Canada is Going to Lose

so like a truculent child its going to take its toys and go home…

Canada condemned at home and abroad for pulling out of Kyoto treaty

China calls Canada’s decision ‘preposterous’, while Greenpeace says the country is protecting polluters instead of people

The Canadian environment minister, Peter Kent, said meeting the country's Kyoto treaty obligations would cost each family $1,600. Photograph: Fred Chartrand/AP

Canada has been condemned at home and abroad as “irresponsible” and “reckless” for pulling out of the Kyoto climate treaty, just a day after committing to a future legally binding deal at a major UN climate summit.

“I regret Canada’s withdrawal and am surprised over its timing,” said the UN climate chief Christiana Figueres. “Canada has a moral obligation to itself and future generations to lead in the global effort.” China, which agreed for the first time to legal limits on its emissions at the summit in Durban, denounced Canada’s decision as “preposterous” in its state media and called it “an excuse to shirk responsibility” in tackling global warming.

The domestic reaction was equally fierce with the announcement by Canada’s environment minister, Peter Kent, described as “shameful” and “a total abdication of our responsibilities”. Under the Kyoto protocol, Canada was committed to cutting its greenhouse gas emissions by 6% by 2012, compared to its 1990 levels.
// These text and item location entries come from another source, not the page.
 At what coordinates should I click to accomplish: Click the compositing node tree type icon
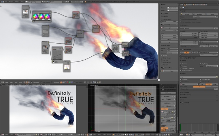(x=27, y=83)
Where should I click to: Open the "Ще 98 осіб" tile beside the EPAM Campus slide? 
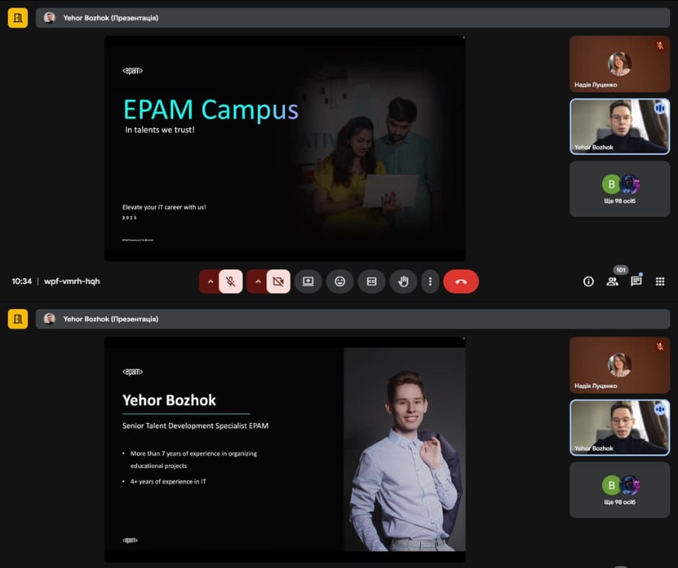(x=620, y=188)
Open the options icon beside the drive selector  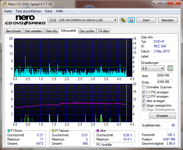point(123,20)
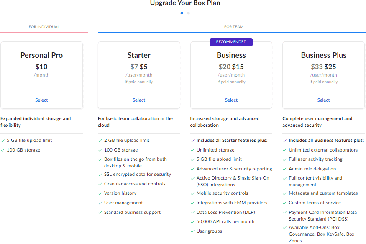Click the checkmark beside "Mobile security controls"

(192, 193)
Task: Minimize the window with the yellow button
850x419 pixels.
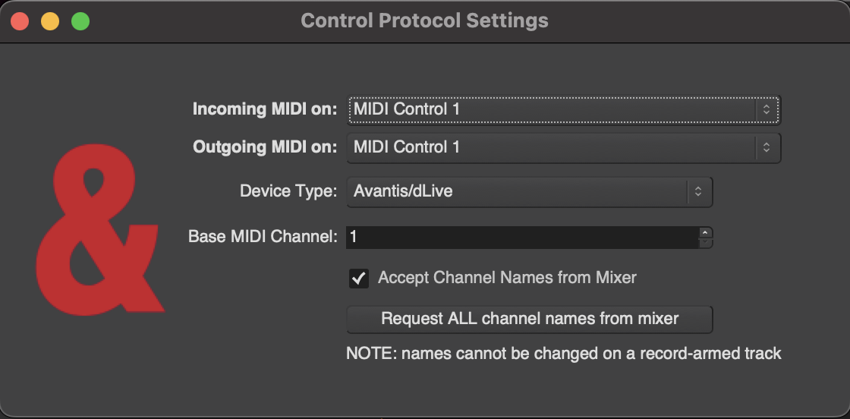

But its actual emissions have risen by over 30%, making failure inevitable. Canada’s inaction was blamed by some on its desire to protect the lucrative but highly polluting exploitation of tar sands, the second biggest oil reserve in the world.

Kent claimed that Canada would have to pay billions to meet its Kyoto target in 2012: “To meet the targets would be the equivalent of … the transfer of CAN$14bn [£8.7bn] from Canadian taxpayers to other countries – the equivalent of $1,600 from every Canadian family – with no impact on emissions or the environment.” He was referring to the cost of buying carbon emission permits (AAUs) from other countries to compensate for Canada’s huge overshooting of its target.

Source: The Guardian Read more

Opinion:

Canada simply wants to have its cake and eat it too. It doesn’t matter whose toes you tread on in business.

Canada made a promise, signed the Kyoto agreement, it should be held binding.